MCP (Model Context Protocol) Services
The OctoMesh MCP (Model Context Protocol) Services is the Model Context Protocol server for OctoMesh. It exposes the platform's full administrative surface — tenants, identity, blueprints, communication adapters, time-series archives, generic Construction Kit entity CRUD, and aggregation queries — as ~177 typed tools that AI assistants (Claude Code, Claude Desktop, and any other MCP-capable client) call over HTTP+SSE.
Conceptually, it gives an AI agent the same reach an operator has with octo-cli, plus direct access to the runtime engine for entity queries and aggregations that would otherwise require GraphQL.
When to use it
| You want to… | Use |
|---|---|
| Drive OctoMesh from an AI assistant (Claude Code / Claude Desktop) | MCP Services |
| Drive OctoMesh from a human terminal or a CI pipeline | octo-cli |
| Drive OctoMesh from your own application code | Octo SDK |
| Query data interactively through a UI | Refinery Studio or Power BI |
The MCP Services, the CLI, the SDK, and the Studio all talk to the same backend services. Anything you can do through one, you can do through the others — the MCP Services is the one optimised for AI consumption.
How it fits together
Three families of tools live in the server:
- Platform-admin tools (~140) wrap the same backend SDK clients that
octo-cliuses. Callingcreate_tenantfrom the MCP Services is byte-for-byte equivalent to running the matchingocto-clicommand. - Generic CK CRUD + schema tools (~16) give an AI agent universal entity query/create/update/delete for any Construction Kit type without composing GraphQL.
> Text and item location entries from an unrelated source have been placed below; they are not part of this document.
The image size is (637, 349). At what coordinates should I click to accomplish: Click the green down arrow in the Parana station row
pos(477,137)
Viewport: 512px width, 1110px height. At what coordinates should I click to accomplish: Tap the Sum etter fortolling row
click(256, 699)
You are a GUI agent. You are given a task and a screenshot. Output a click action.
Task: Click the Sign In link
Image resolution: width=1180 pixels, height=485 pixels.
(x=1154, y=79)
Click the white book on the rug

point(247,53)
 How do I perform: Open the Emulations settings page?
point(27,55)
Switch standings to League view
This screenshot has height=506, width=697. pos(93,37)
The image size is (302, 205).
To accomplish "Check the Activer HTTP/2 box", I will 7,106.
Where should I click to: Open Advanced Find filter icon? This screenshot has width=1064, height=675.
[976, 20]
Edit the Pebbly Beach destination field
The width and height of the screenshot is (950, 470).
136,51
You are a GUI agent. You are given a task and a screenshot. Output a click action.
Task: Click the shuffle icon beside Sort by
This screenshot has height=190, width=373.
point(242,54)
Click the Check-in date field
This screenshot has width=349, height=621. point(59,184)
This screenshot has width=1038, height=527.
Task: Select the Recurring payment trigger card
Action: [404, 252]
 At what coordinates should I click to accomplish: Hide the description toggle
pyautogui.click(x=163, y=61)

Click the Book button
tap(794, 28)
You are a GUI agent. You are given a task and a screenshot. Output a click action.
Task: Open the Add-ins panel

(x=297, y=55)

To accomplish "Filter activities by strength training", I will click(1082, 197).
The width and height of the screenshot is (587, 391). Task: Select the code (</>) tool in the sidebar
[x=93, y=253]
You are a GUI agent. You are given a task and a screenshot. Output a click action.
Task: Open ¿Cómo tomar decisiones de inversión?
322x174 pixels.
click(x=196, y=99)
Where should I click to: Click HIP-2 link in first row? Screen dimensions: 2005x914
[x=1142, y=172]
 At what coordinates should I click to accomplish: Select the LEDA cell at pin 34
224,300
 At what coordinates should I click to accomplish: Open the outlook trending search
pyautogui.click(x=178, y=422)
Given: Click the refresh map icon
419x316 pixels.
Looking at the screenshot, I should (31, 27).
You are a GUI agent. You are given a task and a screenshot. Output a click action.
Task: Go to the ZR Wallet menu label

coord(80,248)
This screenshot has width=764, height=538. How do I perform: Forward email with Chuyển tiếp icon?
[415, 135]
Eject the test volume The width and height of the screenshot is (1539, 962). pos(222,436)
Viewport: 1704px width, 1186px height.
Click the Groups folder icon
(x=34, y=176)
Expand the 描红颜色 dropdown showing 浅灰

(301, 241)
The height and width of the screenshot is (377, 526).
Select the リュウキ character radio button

- Aggregation + stream-data query tools (~10) mirror the asset-repository's GraphQL transient-query surface — scalar and grouped aggregations, time-bucket downsampling, persisted-query replay.
Binary payloads (tenant dumps, CK model imports, runtime model exports) flow through a separate /file-transfer/{upload,download}/{id} channel so multi-GB files don't go through JSON-RPC.
What's in this section
- Getting started — Register the server with Claude Code or Claude Desktop, complete the OAuth Device Flow, make your first tool call.
- Tool reference — The ~177 tools grouped by family, with a one-line description per tool.
- Deployments — Hosted endpoints (
prod-1,prod-2) and how to register each. - Troubleshooting — Authentication, token refresh, common error messages.
For local development of the MCP Services itself — building from source, configuring backend service URLs, running against Start-Octo — see MCP Services development in the Developer Guide.
Key properties
- HTTP+SSE transport. Register with
claude mcp add --transport http …. No stdio shim required. - Stateless multi-tenant. Tenant comes from the tool parameter
tenantId(preferred) or the URL path/{tenantId}/mcp. No tenant is stored on the session. - OAuth2 Device Authorization Flow. Call
authenticate(tenantId), complete the browser login, callcheck_auth_status. Tokens auto-refresh. - Destructive operations gated. Every delete/destroy/rollback tool requires an explicit
confirm: trueparameter. There is no interactive prompt. - Risk metadata for safety gates. Tools carry an
[McpRisk(Low|Medium|High)]classification (read viaget_tool_risk_metadata) so wrapping clients like the OctoMesh AI Adapter can route high-risk calls through user approval. - Per-call tenant routing. One registered server, many tenants — no need for one MCP Services registration per tenant.